Trafficking of the copper-ATPases, ATP7A and ATP7B: Role in copper homeostasis

Copper is essential for human health and copper imbalance is a key factor in the aetiology and pathology of several neurodegenerative diseases. The copper-transporting P-type ATPases, ATP7A and ATP7B are key molecules required for the regulation and maintenance of mammalian copper homeostasis. Their absence or malfunction leads to the genetically inherited disorders, Menkes and Wilson diseases, respectively. These proteins have a dual role in cells, namely to provide copper to essential cuproenzymes and to mediate the excretion of excess intracellular copper. A unique feature of ATP7A and ATP7B that is integral to these functions is their ability to sense and respond to intracellular copper levels, the latter manifested through their copper-regulated trafficking from the transGolgi network to the appropriate cellular membrane domain (basolateral or apical, respectively) to eliminate excess copper from the cell. Research over the last decade has yielded significant insight into the enzymatic properties and cell biology of the copper-ATPases. With recent advances in elucidating their localization and trafficking in human and animal tissues in response to physiological stimuli, we are progressing rapidly towards an integrated understanding of their physiological significance at the level of the whole animal. This knowledge in turn is helping to clarify the biochemical and cellular basis not only for the phenotypes conferred by individual Menkes and Wilson disease patient mutations, but also for the clinical variability of phenotypes associated with each of these diseases.

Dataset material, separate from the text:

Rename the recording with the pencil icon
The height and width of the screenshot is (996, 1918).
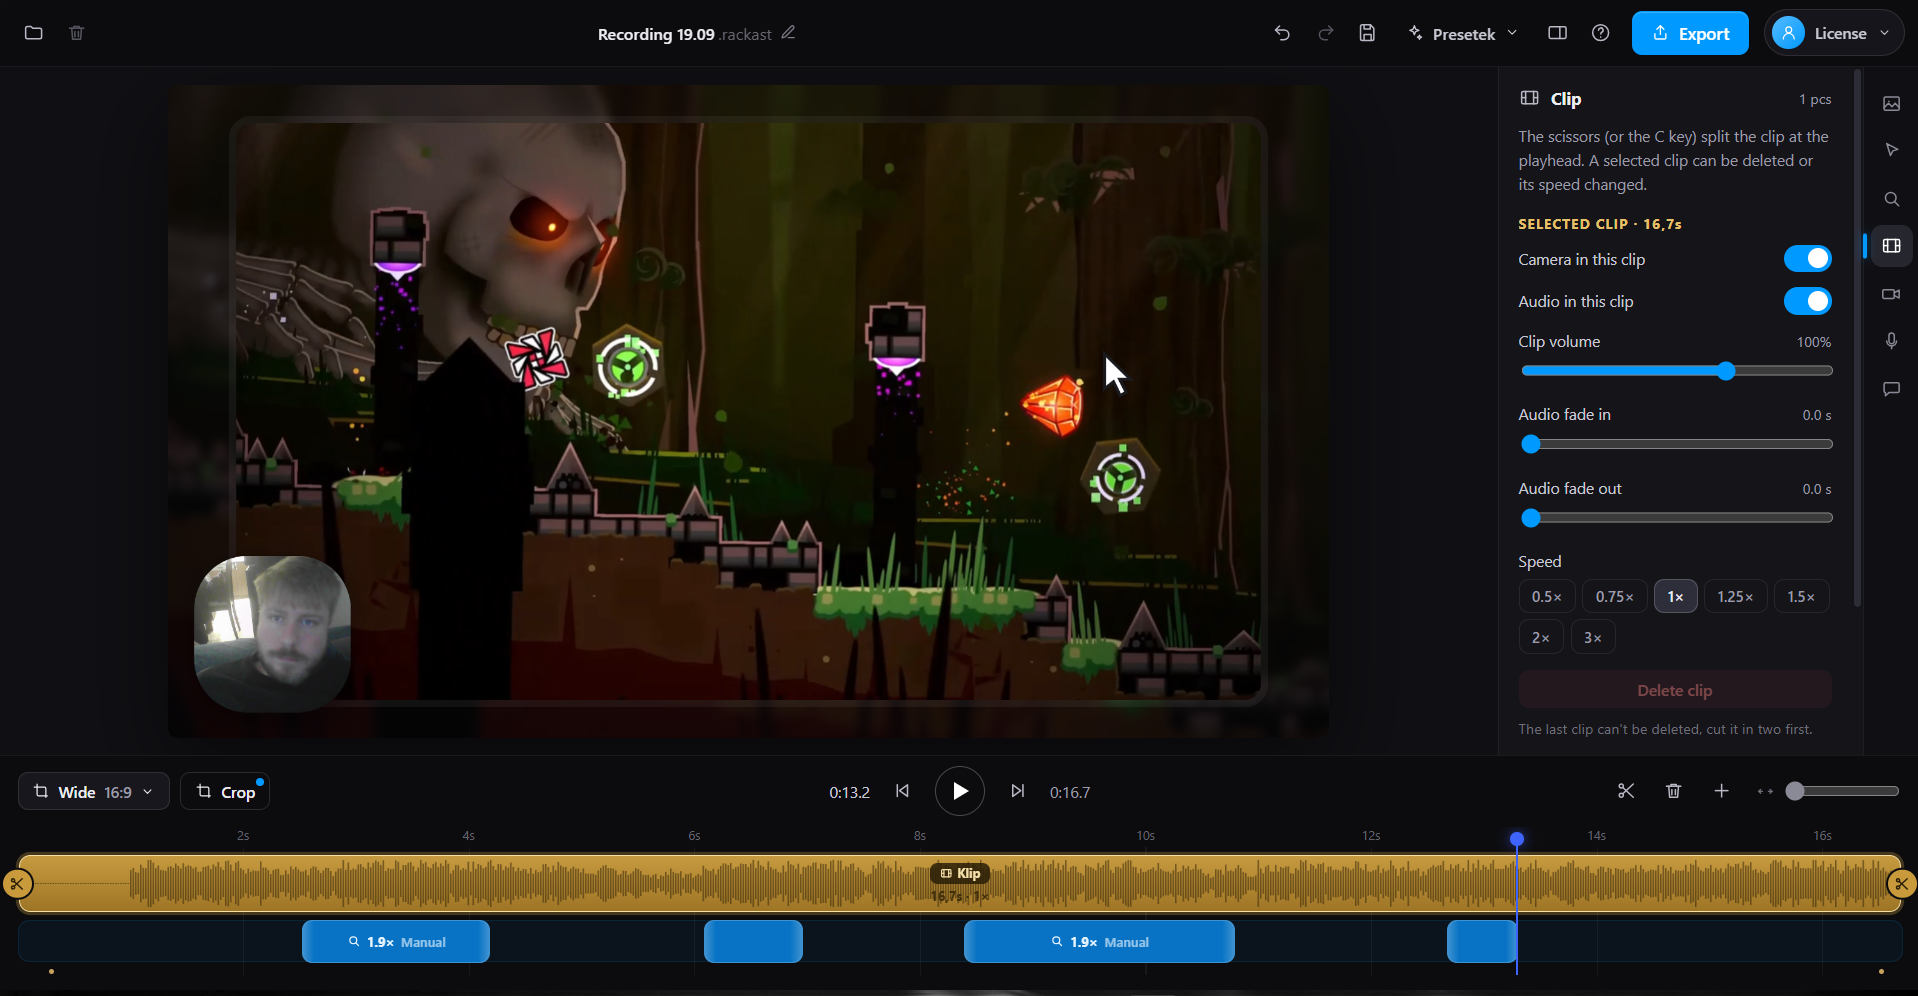[788, 33]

Importantly, this information is also providing a rational basis for the applicability and appropriateness of certain diagnostic markers and therapeutic regimes. This overview will provide an update on the current state of our understanding of the localization and trafficking properties of the copper-ATPases in cells and tissues, the molecular signals and posttranslational interactions that govern their trafficking activities, and the cellular basis for the clinical phenotypes associated with disease-causing mutations.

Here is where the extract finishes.